___ MATERIAL FOR THIS TASK

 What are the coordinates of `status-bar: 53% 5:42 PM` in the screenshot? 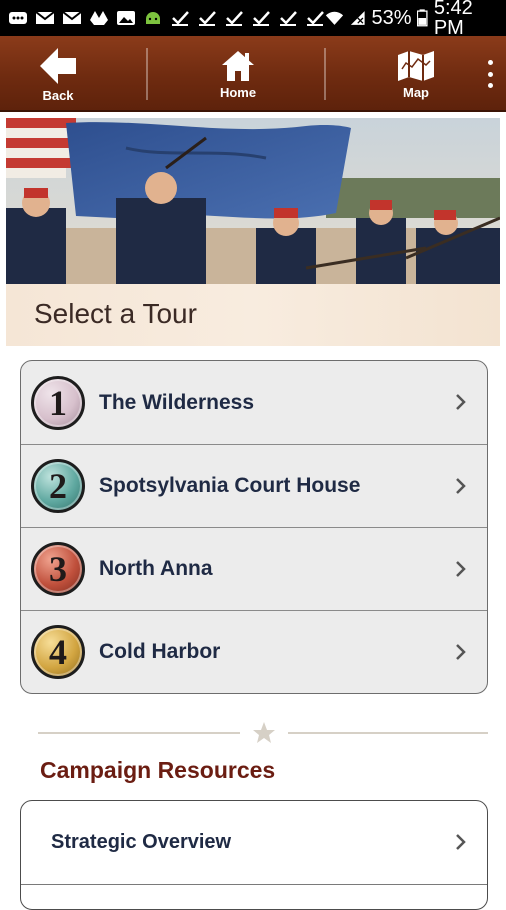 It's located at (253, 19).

______
___ MATERIAL FOR THIS TASK

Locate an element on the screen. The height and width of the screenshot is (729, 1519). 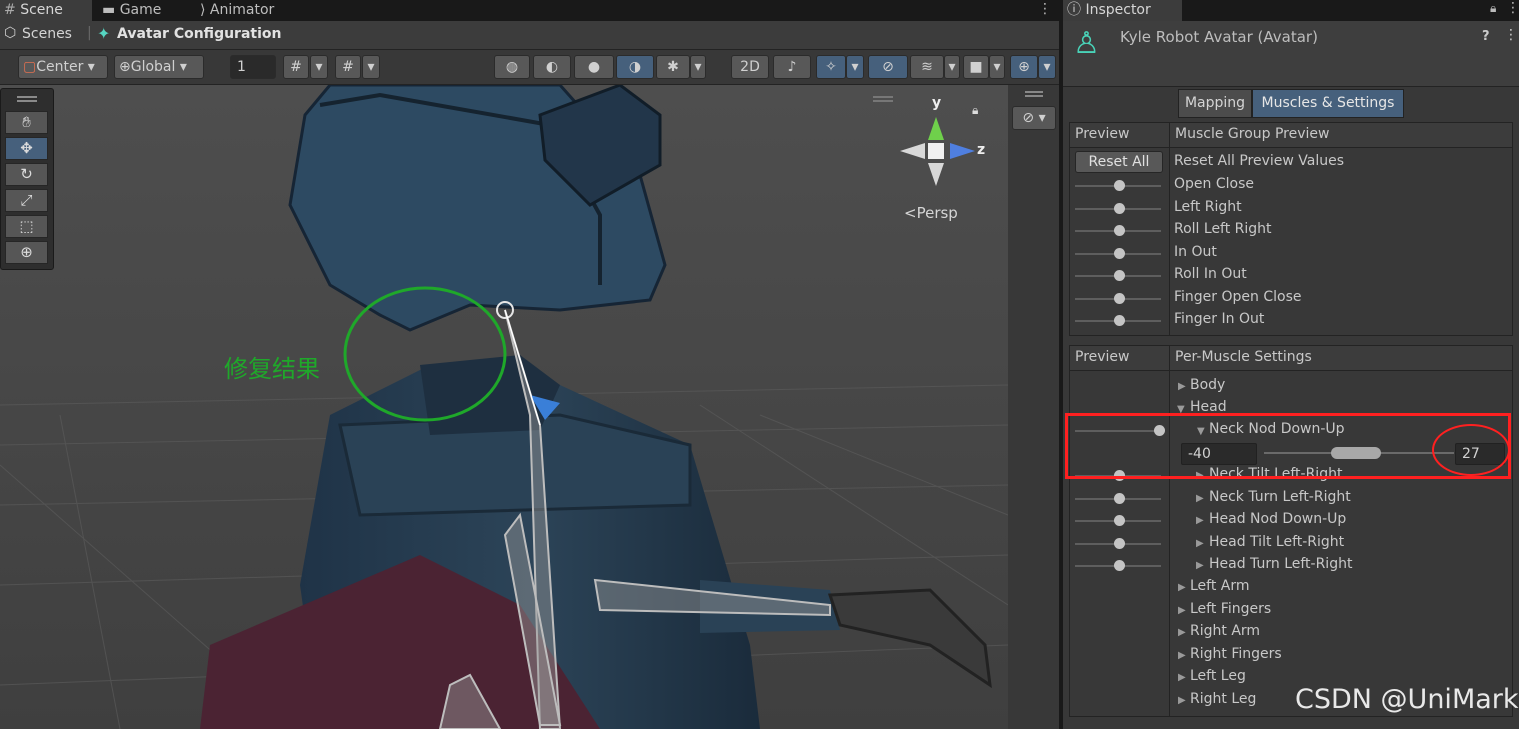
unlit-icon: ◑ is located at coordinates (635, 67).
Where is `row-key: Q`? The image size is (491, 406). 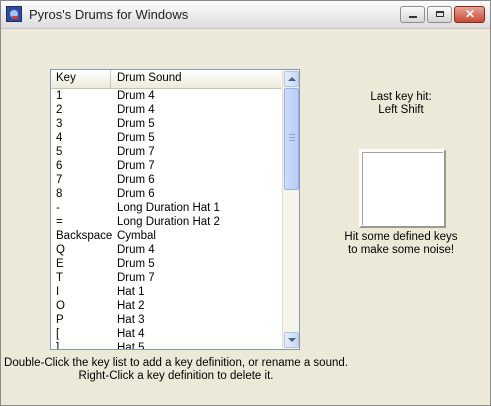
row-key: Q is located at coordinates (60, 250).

______

WORK ITEM.
Can you retype the entries between the lines holding "Locate an element" and "row-key: Q is", inclusive, leaving out the pictures?

TASK SOLUTION.
Locate an element on the screen. The height and width of the screenshot is (729, 1519). 
unlit-icon: ◑ is located at coordinates (635, 67).
Where is `row-key: Q`? The image size is (491, 406). 
row-key: Q is located at coordinates (60, 250).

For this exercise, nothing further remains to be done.